Indeed, Freud’s obsession with incest often seemed to be more concerned about linking it to a mythological modern day tragic drama — the bourgeois family — than being grounded in any kind of fact-based empirical reality.
However, within the Freudian framework, nothing should ever be taken as literal fact, and mythologies and real life have a curious habit of constantly swapping places much of the time.
Still, these small inconsistencies aside, it’s pretty hard to disagree with Roudinesco’s contention that Sigmund Freud still remains one of “the [greatest thinkers] of his time and ours”.
Freud’s vision of the mind is one that predominately sojourns to the dark side of human nature.
Unlike, say, communism, or other such utopian ideals, Freud never offered an inner salvation, or an ultimate cure, to the never- ending sickness that is the human condition.
In the Freudian universe, conflict does not simply vanish into thin air.

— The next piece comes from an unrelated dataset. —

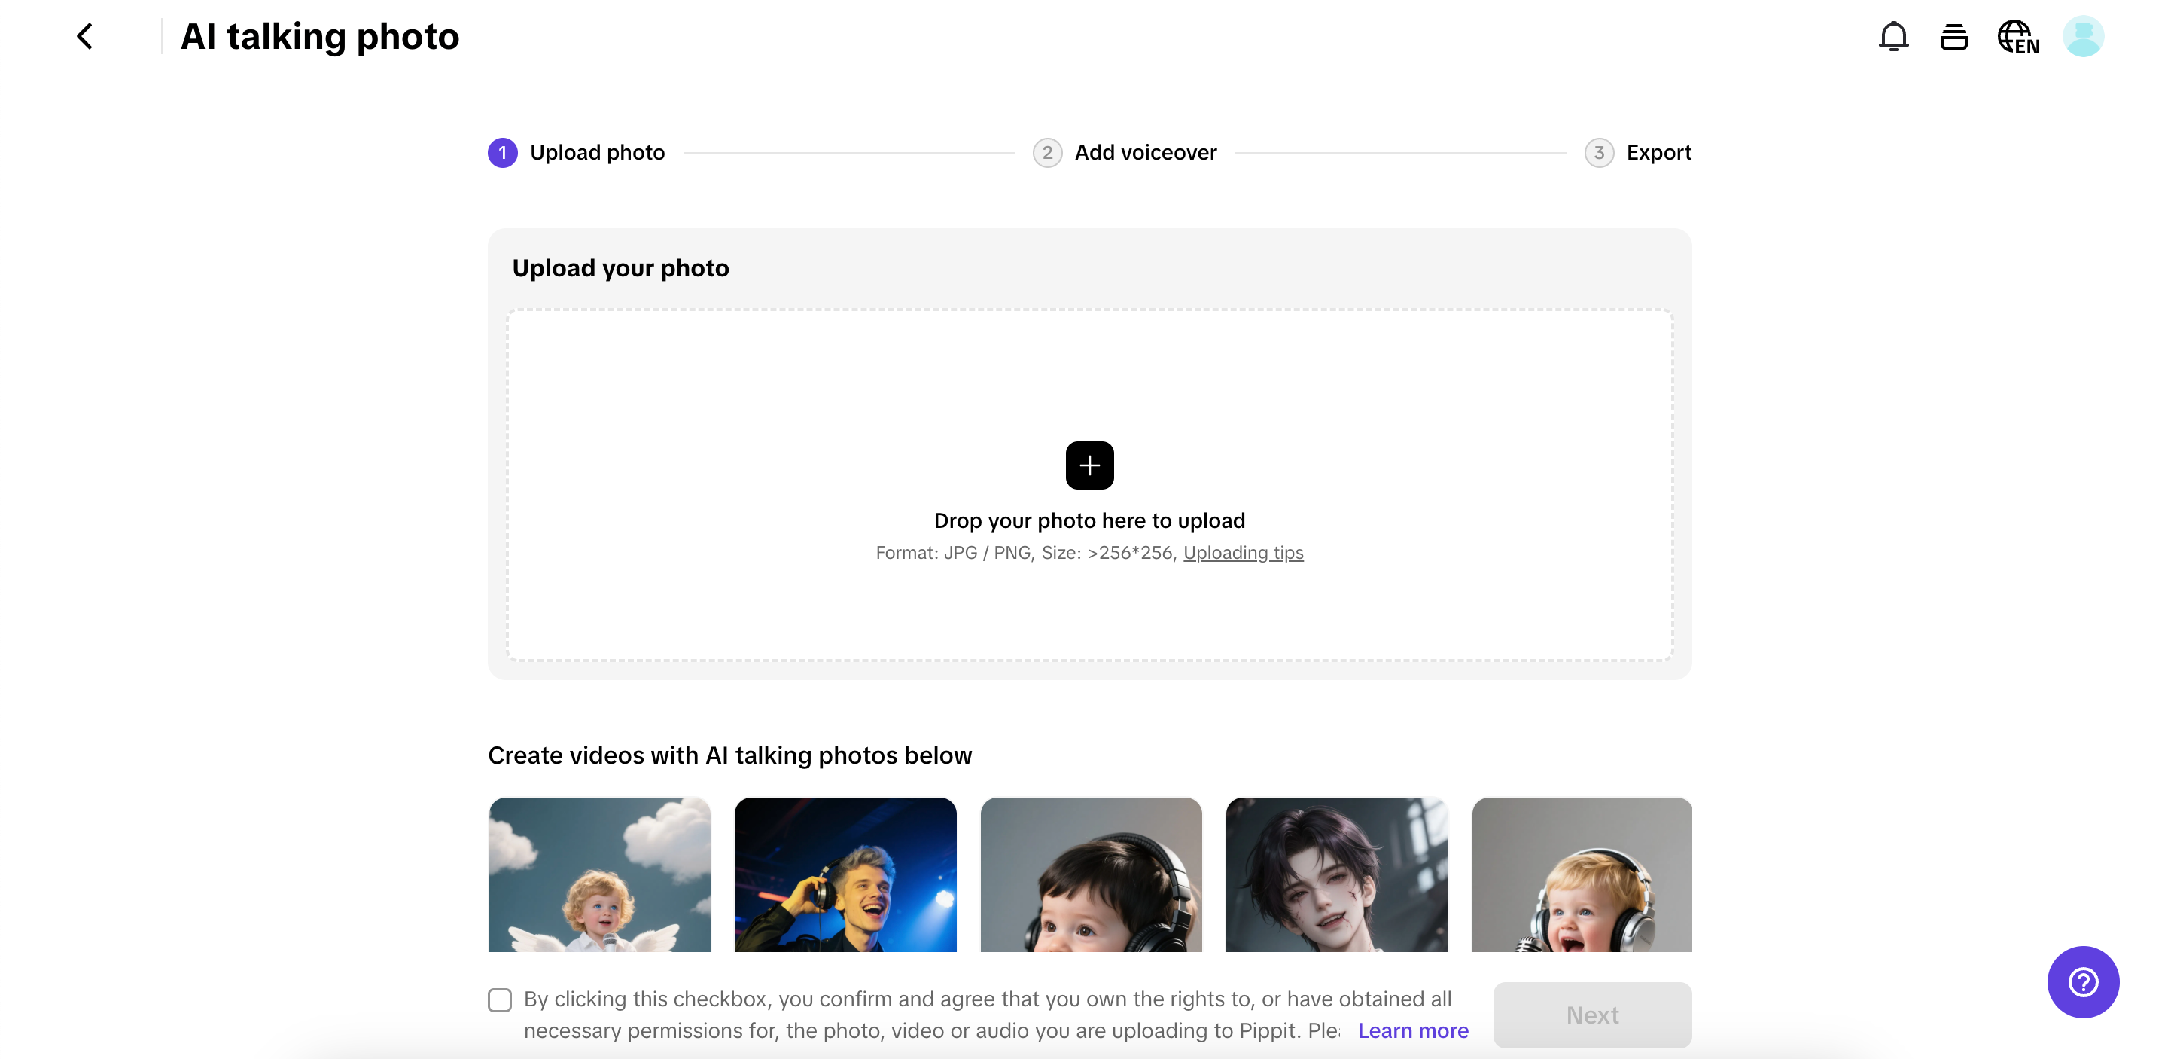2168x1059 pixels.
Task: Open the notifications bell
Action: pos(1893,36)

What Freud’s work does give us, however, is the ability to come to some kind of self awareness: to understand that existential pain and suffering is simply par for the course in human beings.
However, Freud believed if we can channel those negative thoughts and obsessions — or at the very least just become conscious of them — then we can lead relatively calm, stable, and fulfilling lives.
As Freud himself once commented:” where id was, there ego shall be.”
Human existence may often appear to be a pointless road to death, but until we reach the end of the line — Freud certainly believed — we are perpetually at war: mainly with our own minds.